Set the NICs, yes do this.

Turning on Jumbo Frames between the users and the server.  No, don’t do this. Never do this.  There’s no reason to do this.  This is useful if you’ve got users running huge reports and downloading massive data sets from the SQL Server that aren’t getting transmitted fast enough.  Jumbo frames between the SQL Server and the iSCSI array makes sense.  Jumbo frames between the SQL Server and the users desktop doesn’t.  There’s a few reason not to do this.

  1. If your users are connected to the SQL Server via the WAN this won’t matter as the packets will be shredded back to 1500 bytes over the WAN anyway.
  2. This will require that all network traffic coming from the client machines is Jumbo, so every server, switch, router, etc. needs to be adjusted to account for this.
  3. Your border routers CPU will go way up as it now has to shred every packet that comes from the corporate network to the Internet.
  4. Your users Internet access will get slower as their packets have to be shred and resized.

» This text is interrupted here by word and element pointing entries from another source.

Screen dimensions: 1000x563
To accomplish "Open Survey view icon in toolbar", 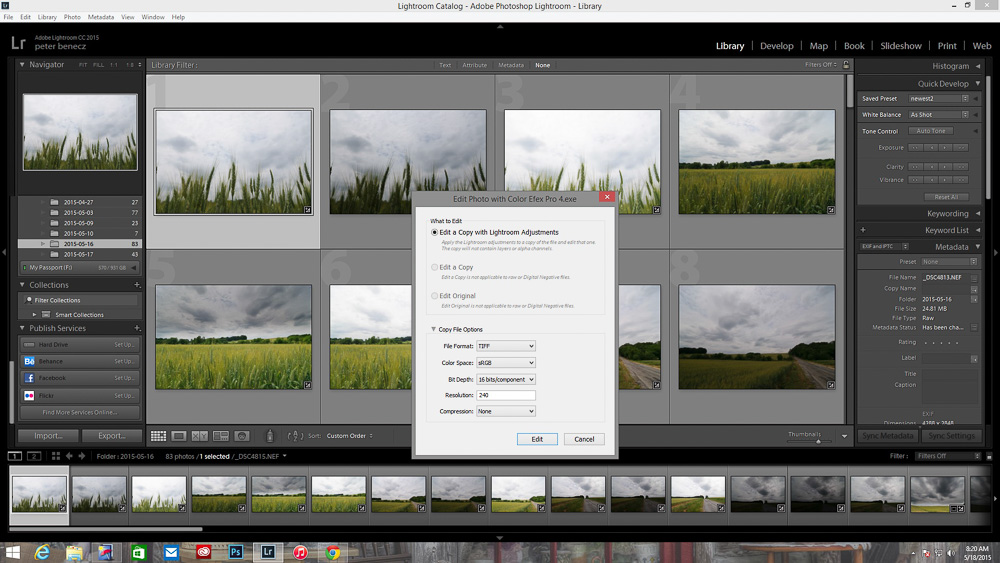I will pos(220,436).
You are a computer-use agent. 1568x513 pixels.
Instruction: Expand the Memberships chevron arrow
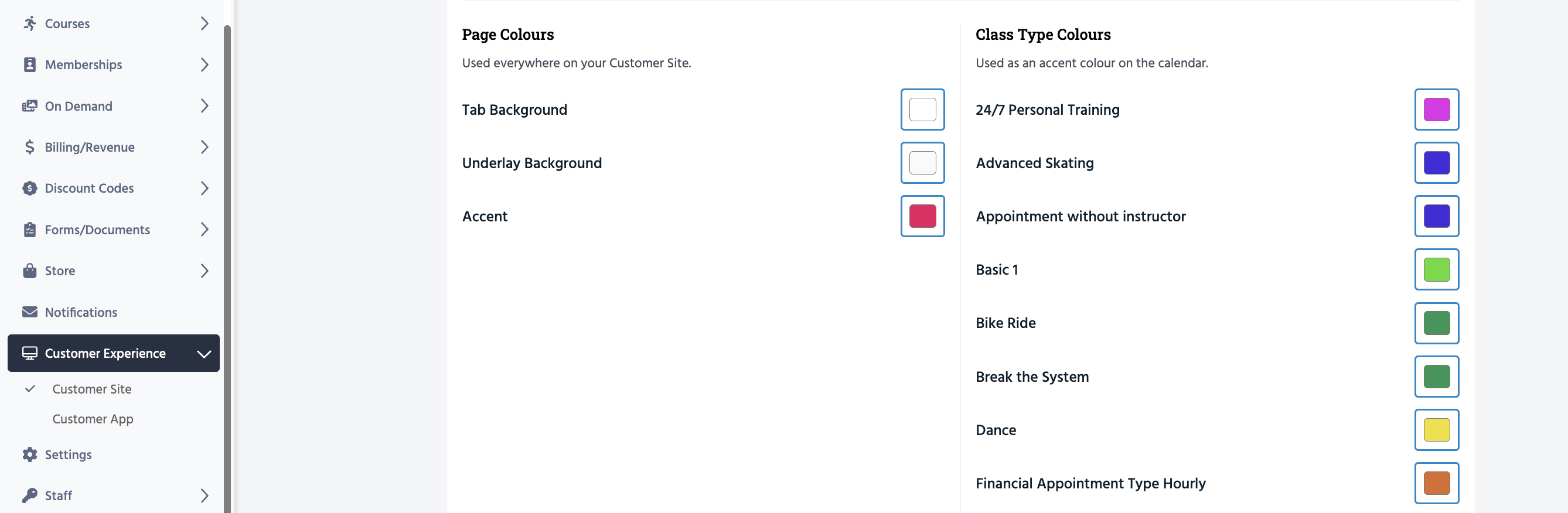(204, 64)
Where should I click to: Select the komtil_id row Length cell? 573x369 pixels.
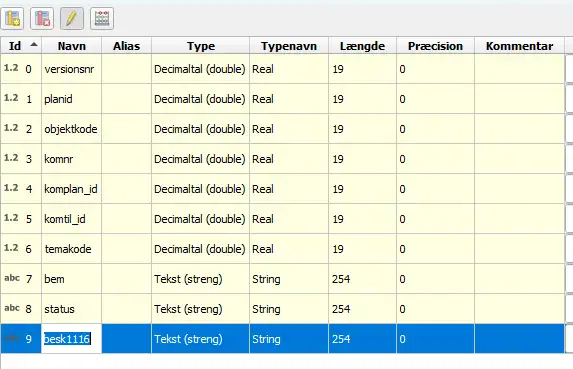pyautogui.click(x=362, y=219)
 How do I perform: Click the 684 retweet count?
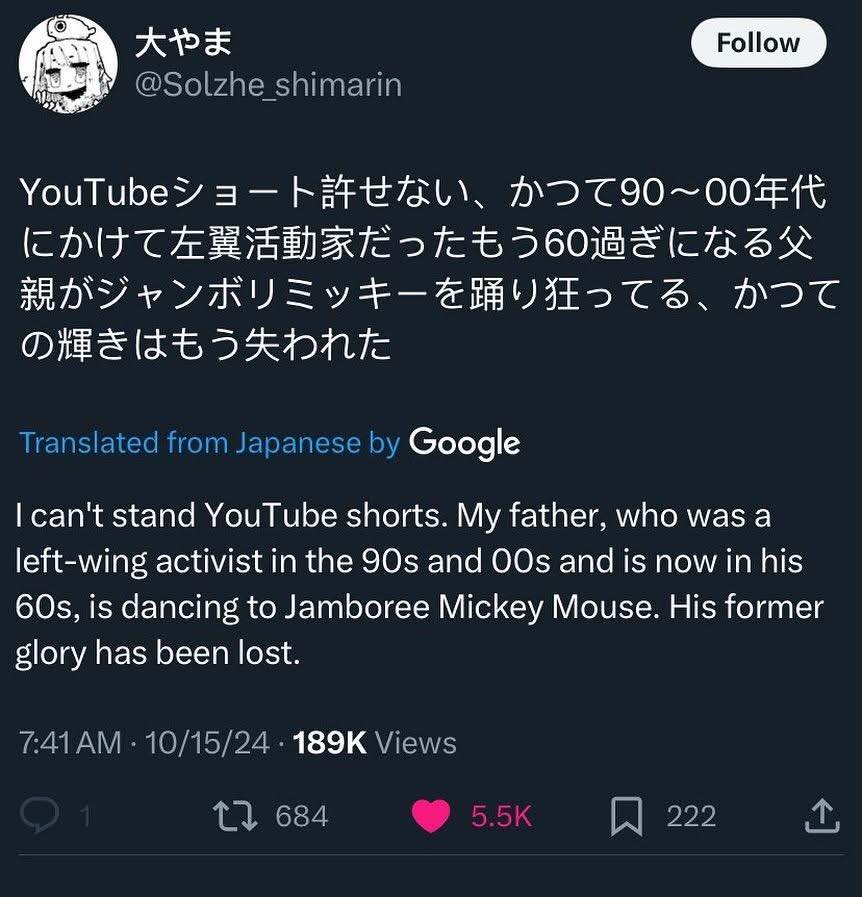pos(301,816)
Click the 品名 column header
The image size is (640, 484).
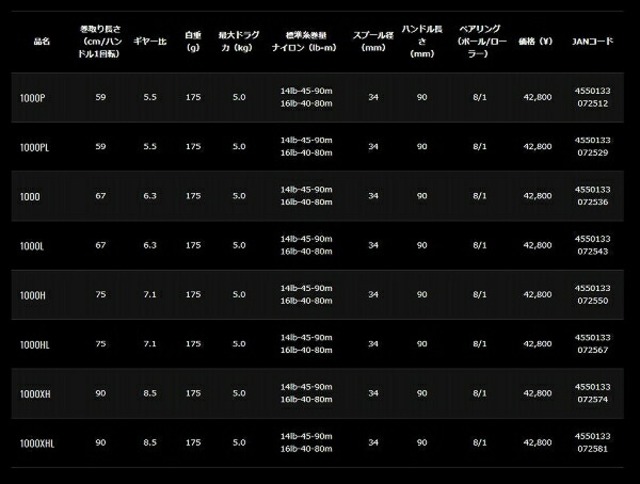click(42, 41)
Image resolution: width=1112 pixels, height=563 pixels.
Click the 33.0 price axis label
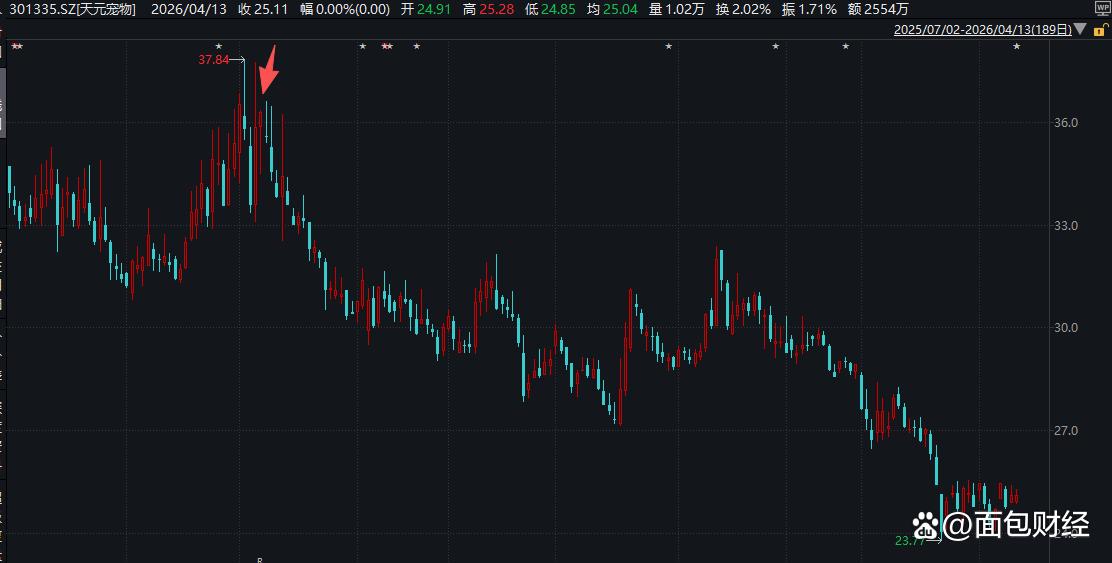pos(1064,225)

In other words, this is a crap recommendation.

So of the 13 bullet points here, 5 are crap.  In total of the 26 recommendations, 11 are junk and shouldn’t be done.  Some of these are junk because they are old and aren’t valid any more for one reason or another.  Others (like the Jumbo Frames one) look great on paper, but in practice are useless, or even harmful to other parts of the environment.

When writing (or finding) a best practices document, even if it’s been pushed on MSDN, be sure to understand what it’s talking about and make sure that the recommendations make sense, and that they are for your version of the software.